Salafi-Jihadi Global Tracker
The Salafi-Jihadi Global Tracker provides analysis and assessments of major developments related to the Salafi-jihadi movement.
Salafi-jihadi groups, particularly al Qaeda, have grown resilient in the past decade by entrenching themselves in local conflicts throughout the Muslim world. Al Qaeda affiliates execute the leadership’s guidance through "deliberate localization” that has allowed them to develop and expand popular support bases in conflict zones. Al Qaeda affiliates demonstrated their continued alignment with al Qaeda’s strategic objectives, including attacking the United States, in a recent media campaign lauding an attempted al Shabaab attack on an American base in Somalia.
Horn of Africa. Al Shabaab, al Qaeda’s East African affiliate, is waging an insurgency across southern and central Somalia and regularly targets Kenya. Al Shabaab conducted its first direct attack on Baledogle airbase, a US and Somali position located 60 miles outside of the capital, Mogadishu, in southern Somalia, on September 30. Al Shabaab militants attempted to breach the perimeter of the airbase using suicide vehicle-borne improvised explosive devices. A US airstrike and small arms fire disrupted the attack. The attack failed to inflict any casualties, though al Shabaab claimed to kill nearly 200 US and Israeli personnel.

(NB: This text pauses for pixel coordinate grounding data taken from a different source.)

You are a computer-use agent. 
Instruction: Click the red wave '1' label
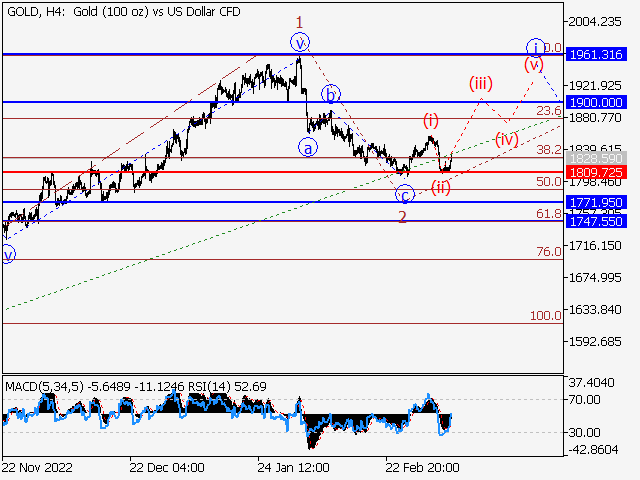[x=297, y=20]
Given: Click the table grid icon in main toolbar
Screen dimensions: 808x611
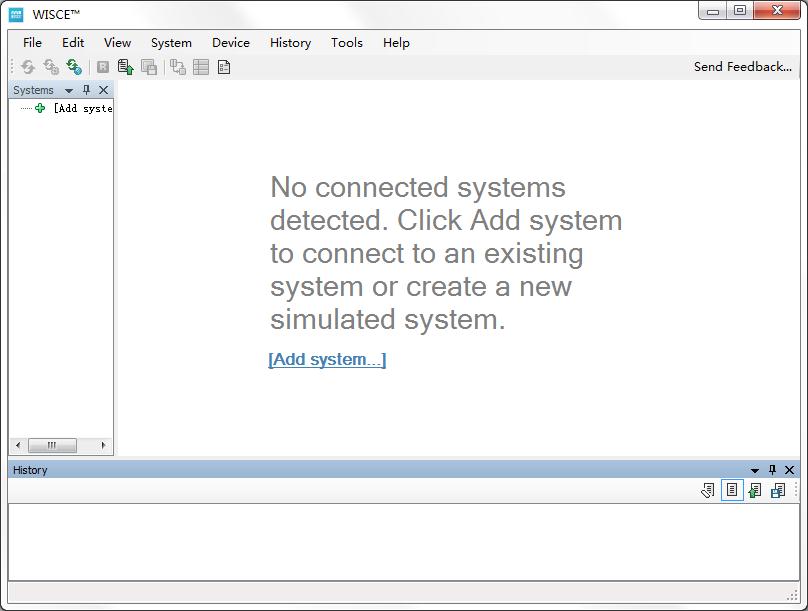Looking at the screenshot, I should tap(201, 67).
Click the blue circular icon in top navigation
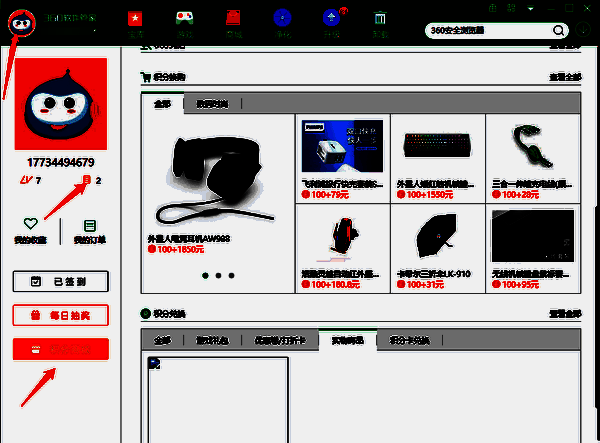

Al Shabaab heavily promoted the Baledogle attack to place its struggle in a global framework. The attack may indicate that al Shabaab will increase prioritization of US targets in East Africa. The group released statements on October 2 and October 16 claiming the attack as part of ongoing and intensifying operations against Western powers interfering in Muslim lands. Al Shabaab’s emir, Ahmad Umar AKA Abu Ubaidah, made his first video appearance, with his face obscured, on November 5. He appeared alongside the perpetrators of the Baledogle attack in the video, denounced “American atrocities” in the Muslim world, and called for attacks on American personnel globally.
Yemen. Al Qaeda in the Arabian Peninsula (AQAP) participated in the coordinated media response to the Baledogle attack despite its relatively limited media production in the past two years. Senior AQAP official Ibrahim Ahmed Mahmoud al Qosi released an audio speech on October 16, the same day as one of the al Shabaab statements, lauding the Baledogle attack and urging al Shabaab to continue its struggle. AQAP last indirectly referenced al Shabaab in another audio speech from Qosi nearly four years ago. AQAP’s emir, Qasim al Raymi, also released his first audio speech in over a year on November 4 in which he discussed the conflict in Syria, potentially indicating a revitalization of the group’s media wing.
AQAP has historically posed a significant threat to the West due to its prioritization of external attacks. Counterterrorism efforts have degraded AQAP, including its media capabilities, in recent years. Conditions in Yemen, including local conflicts and governance gaps, favor AQAP’s strengthening in the future, however.
Al Qaeda leadership. Al Qaeda General Command also released a statement praising the Baledogle attack on October 16, demonstrating a high degree of coordination between al Qaeda leadership, AQAP, and al Shabaab.
West Africa. The al Qaeda in the Islamic Maghreb (AQIM) affiliate in Mali, Jama’a Nusrat al Islam wa al Muslimeen (JNIM), may be increasing its coordination with al Qaeda affiliates. The group’s emir, Iyad Ag Ghali, released an audio speech on November 8 lauding al Shabaab’s attack on the Baledogle airbase. This is Ag Ghali’s first public statement to al Qaeda affiliates as JNIM’s emir. This statement builds on a history of AQIM coordination with other al Qaeda affiliates
AQIM and other Salafi-jihadi groups have expanded rapidly in the western Sahel region by stoking ethnic conflict and taking advantage of weak states. JNIM formed from the merger of four Salafi-jihadi groups in 2017 and is currently waging an insurgency across northern and central Mali and northern Burkina Faso.